Abdicar

Abdicar

Mónica Inés Flores |

Todas las noches el príncipe sale de pesca en su barca. Todas las noches su escudero solicita escoltarlo, pero al príncipe le encanta disfrutar en soledad la inmensidad del océano, el aire salado y los candiles del cielo. Una conjunción maravillosa se dice.

Esta mañana no ha regresado. Lo buscan a lo largo de la playa, entre los acantilados y su filo, en el mediodía y su luz dorada. Nada. Solo la barca lejana meciéndose con la marea baja.

¿Cómo llevarle la noticia a un padre irascible, a una madre frágil como flor de manzano? En el camino se encuentran con Berenice, la prometida del príncipe. Ella entrena sus artes a orillas del mar. Al verlos aproximarse guarda su espada en el cinto y los espera sonriente. Qué noticias me traen dice bañada por el sol que está cayendo desaforado sobre la arena.

Se adelanta el escudero sombrío El príncipe se ha perdido en las aguas anuncia, haciendo con su mano una visera que tapa las arrugas de su frente y le permite ver el rostro de la joven. Un leve temblor recorre la figura de la chica. Ella pone la mano en la empuñadura de la espada, se sostiene en ella y pregunta con voz firme ¿En el mar? La voz del escudero suena desesperanzada. Eso creemos. Ella gira sobre sus talones y comienza a subir la cuesta. Los hombres continúan su camino, hacia la espinosa tarea de informar a los reyes.

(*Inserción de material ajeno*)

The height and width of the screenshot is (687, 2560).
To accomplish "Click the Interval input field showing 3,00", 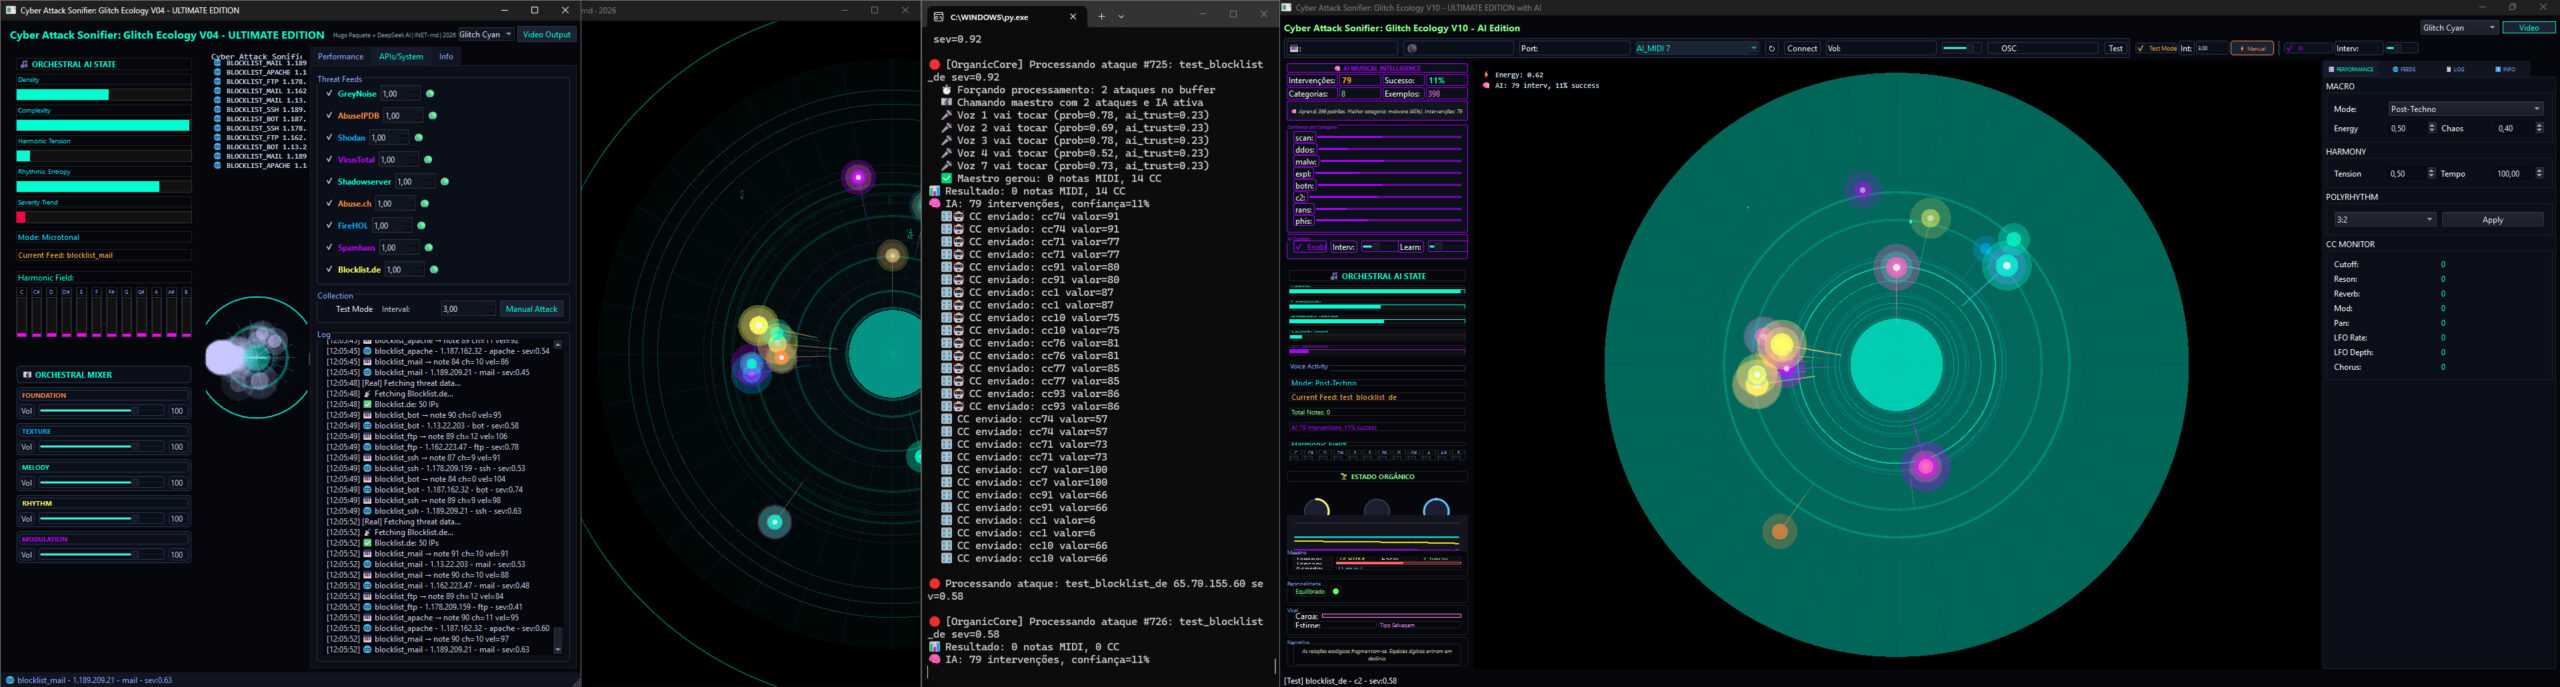I will (461, 309).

Berenice sabe, o intuye. No se lo tragó el mar. Hacía tiempo que el príncipe estaba inquieto. Solía  preguntarse qué había más allá de las costas de su reino, de las ondulaciones de sus tierras, de la pobreza de los pescadores, del arado de los campesinos, de la fragua de los herreros y del hacha de los leñadores. Otros bosques, otros harapientos y también reyes impiadosos  responde ella clavando su espada entre las zarzamoras que crecen en el lindero del bosque. Sus dedos se ocupan en arrancar los pequeños frutos para dárselos a probar al príncipe. Pero yo quiero saber más murmura él. Desentierra la espada y la hace girar en el aire. Se vuelve y entrega la espada a su dueña. El cielo es diáfano en los ojos del príncipe, con un fulgor que permanece por unos instantes. Berenice lo mira sin entender cuál es el enigma que lo atraviesa.

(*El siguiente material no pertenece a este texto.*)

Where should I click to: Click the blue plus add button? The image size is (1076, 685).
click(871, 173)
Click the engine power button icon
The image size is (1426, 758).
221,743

La voz del rey truena y se estampa contra las paredes del castillo. Traigan noticias más ciertas o las cabezas de ustedes rodarán desde el empedrado hasta la fosa. Los hombres vuelven a la costa donde los pescadores echan sus redes. Hay un anciano, casi ciego que está sentado en lo alto de una piedra, apoyado en su cayado.

Sin esperar que le pregunten anuncia: Estaba  anoche escuchando el arrullo del mar…oí voces extranjeras, voces de hombres en una gran embarcación. Hablaban con el príncipe  el viejo se interrumpe  La voz de él sonaba alegre, exaltada  agrega como para sí mismo. ¿¡Cómo sabes que era el príncipe!? ¿¡cómo sabes que el barco era grande!? insisten Todavía veo los bultos, si hay luna. Era él. Lo conozco desde niño. Luego me fui a dormir.

Regresan los hombres asustados. Comunican al rey lo dicho por el viejo. El rey no grita, no se enfurece como temieron sus sirvientes. Los despacha con un gesto. Va hasta la ventana, y permanece allí hasta que el sol enrojecido desciende sobre la playa. Se ha ido. Cuando debía reemplazarme, se ha ido.